This question is enticing and understandable, and I don’t see any reasonable way to actually answer it. We don’t know what will happen to the church. We have never known. Mary Magdalene didn’t know. Peter didn’t know. Paul didn’t know. Pope Gregory didn’t know. Julian of Norwich and Theresa of Avila didn’t know. Nor did Joan of Arc, Martin Luther, Jean Calvin, Thomas Cranmer, or Martin Luther King Jr. None of them knew what would happen to the church, and neither do we.
What we do know, and what we want to keep at the forefront of our minds, is why the church exists. The church exists for the purpose of restoring people to unity with God and each other in Christ. (I didn’t make that up, by the way: It’s in our Catechism.) We are not here to survive. We are not here to worry about our numbers. We are here to restore relationship. We are here to love the world, to love our neighbor in real and practical ways – ways that promote justice and peace among all people. That is why there is a church at all. We exist to love.

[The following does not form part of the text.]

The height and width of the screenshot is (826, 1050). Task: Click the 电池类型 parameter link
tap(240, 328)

I’m not trying to sidestep the issue of declining church attendance. Christians have a lot to reflect on as fewer and fewer people see our presence in the world as particularly positive or meaningful. We should not shy away from this conversation. Nor do I want to minimize the feelings of grief and anxiety many of us have as our experience of church shifts. We don’t need to act like we’re too cool to feel feelings, too smart to worry. We’re humans. And we’re humans who are living through a time of protracted radical culture change. Amidst the uncertainty and trauma, it would be odd if we were not expressing some fear and worry.
We should not hide from all this. But we also should not pretend it’s the whole story of the church. And we should not pretend that the impending death of church as we know it is equivalent to the death of Christ’s work in the world. Jesus himself called the church into being, gathering those who believed in him into a community for the purpose of practicing unconditional love in God’s name. The world’s need to be united in Love is not dying.

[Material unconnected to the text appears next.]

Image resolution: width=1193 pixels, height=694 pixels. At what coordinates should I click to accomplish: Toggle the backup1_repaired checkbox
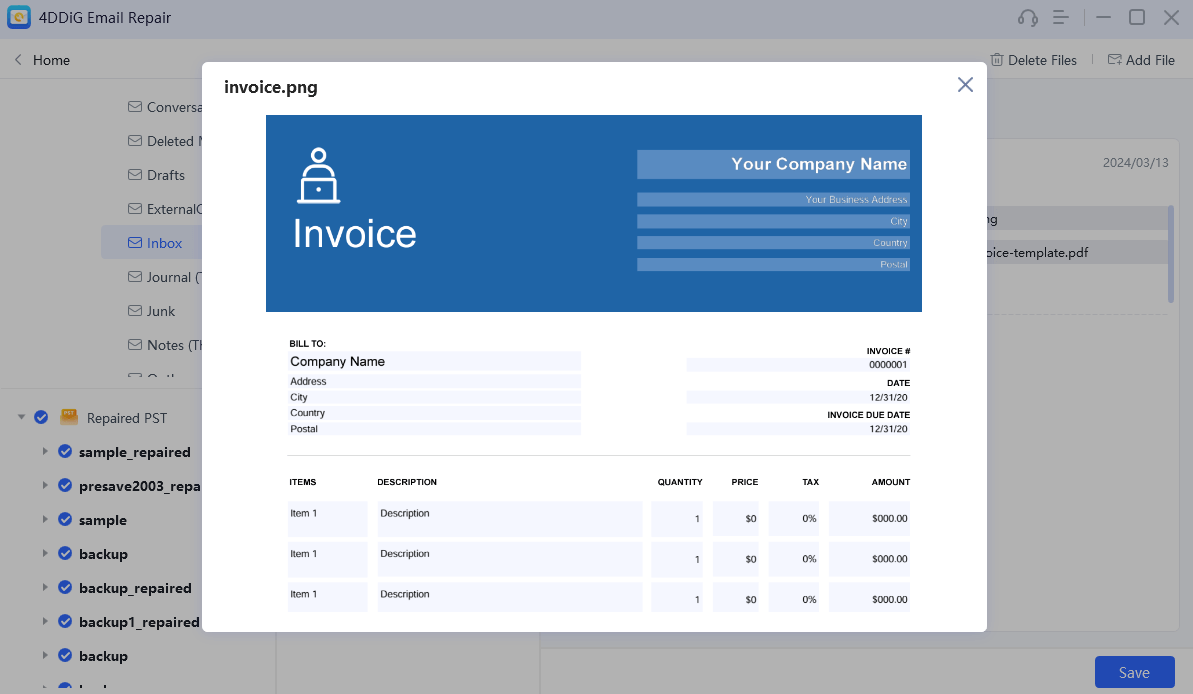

We live in a time of rising mistrust and skepticism. And I don’t think it’s all about cynicism: a lot of the mistrust has been earned. People should not be shamed for being wary of those who call for unity but aren’t interested in pursuing justice, who call for civility but aren’t interested in working for peace, who call for kindness but aren’t willing to make sacrifices in order to promote equity. And yet: I believe that God is Love. And that it is in fact Love that will bring this world and all who are in it into a true and lasting peace. I believe the church is the Body of Christ – which means that we are meant to embody Jesus’ love here and now. In a world of mistrust, I believe that we have not only the capacity, but the responsibility to build relationships of trust founded in unconditional love.
Will the church survive? I have no idea. But while we’re here, those of us who call ourselves church know what our work is. We’ve got a world to Love.